6

I'm using a python for my backend API server. My backend connect to a DISTANT Postgres database using SQLALCHEMY (without flask-sqlalchemy because i need that connector even without flask context (for others specific tasks)

My trouble is : Sometime, my SQLConnector crash, saying :

(psycopg2.OperationalError) server closed the connection unexpectedly
        This probably means the server terminated abnormally
        before or while processing the request.

This happends randomly. I tried to fix it using a flush mechanism, without success... (for the record, It's in a Docker)

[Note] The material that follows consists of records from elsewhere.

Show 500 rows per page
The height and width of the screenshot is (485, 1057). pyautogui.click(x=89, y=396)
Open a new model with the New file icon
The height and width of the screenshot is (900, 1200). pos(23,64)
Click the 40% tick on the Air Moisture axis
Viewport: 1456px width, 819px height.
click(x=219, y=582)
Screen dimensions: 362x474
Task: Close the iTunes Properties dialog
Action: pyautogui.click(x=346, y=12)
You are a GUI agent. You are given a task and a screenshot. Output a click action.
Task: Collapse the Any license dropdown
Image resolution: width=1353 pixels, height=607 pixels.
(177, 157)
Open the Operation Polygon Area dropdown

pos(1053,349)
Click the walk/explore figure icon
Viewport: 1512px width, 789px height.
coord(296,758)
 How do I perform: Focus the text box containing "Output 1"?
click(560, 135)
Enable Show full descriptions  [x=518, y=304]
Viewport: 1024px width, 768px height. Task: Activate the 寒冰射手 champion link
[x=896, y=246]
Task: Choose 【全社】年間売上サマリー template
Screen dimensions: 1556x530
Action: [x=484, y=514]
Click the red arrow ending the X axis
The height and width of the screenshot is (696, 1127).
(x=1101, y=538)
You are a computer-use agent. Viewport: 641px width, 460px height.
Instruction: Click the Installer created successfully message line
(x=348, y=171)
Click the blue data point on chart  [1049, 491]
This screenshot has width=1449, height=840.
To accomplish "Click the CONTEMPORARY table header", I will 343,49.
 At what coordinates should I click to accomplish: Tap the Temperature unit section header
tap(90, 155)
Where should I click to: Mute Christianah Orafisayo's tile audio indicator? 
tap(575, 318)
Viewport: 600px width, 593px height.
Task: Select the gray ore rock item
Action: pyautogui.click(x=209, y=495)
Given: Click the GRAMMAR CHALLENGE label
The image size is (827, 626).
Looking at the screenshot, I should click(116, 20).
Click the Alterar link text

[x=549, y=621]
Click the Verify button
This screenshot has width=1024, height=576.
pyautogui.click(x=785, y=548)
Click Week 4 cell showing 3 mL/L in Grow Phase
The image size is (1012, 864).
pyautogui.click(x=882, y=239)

What do I want ? Get a python software (sqlalchemy) grabbing data from a remote database (postgres) periodically, WITHOUT disconnecting randomly over the time

What did I try to fix it trying auto reconnect on error, and change the engine connection without success or proper code snippet

Where I am at ? I'm stuck, i can't figure out HOW to reproduce the bug WHEN I WANT (for faster test/debug process) not avid thoses annoying disconnect on my sql connector

(psycopg2.OperationalError) server closed the connection unexpectedly
        This probably means the server terminated abnormally
        before or while processing the request.
 [SQL: 'INSERT INTO scan_oee (uniqid, id_kanban, created_at, finished, debug) VALUES (%(uniqid)s, %(id_kanban)s, %(created_at)s, %(finished)s, %(debug)s)'] [parameters: {'uniqid': '2a1c80df-e676-456c-9e8e-a1a32a4b4171', 'id_kanban': '1804033-A02-289', 'created_at': '2018-11-07T09:38:00.125942', 'finished': False, 'debug': True}] (Background on this error at: http://sqlalche.me/e/e3q8)
=== BackListener Exception ===
Traceback (most recent call last):
  File "/usr/local/lib/python3.6/site-packages/sqlalchemy/engine/base.py", line 1193, in _execute_context
    context)
  File "/usr/local/lib/python3.6/site-packages/sqlalchemy/engine/default.py", line 509, in do_execute
    cursor.execute(statement, parameters)
psycopg2.OperationalError: server closed the connection unexpectedly
        This probably means the server terminated abnormally
        before or while processing the request.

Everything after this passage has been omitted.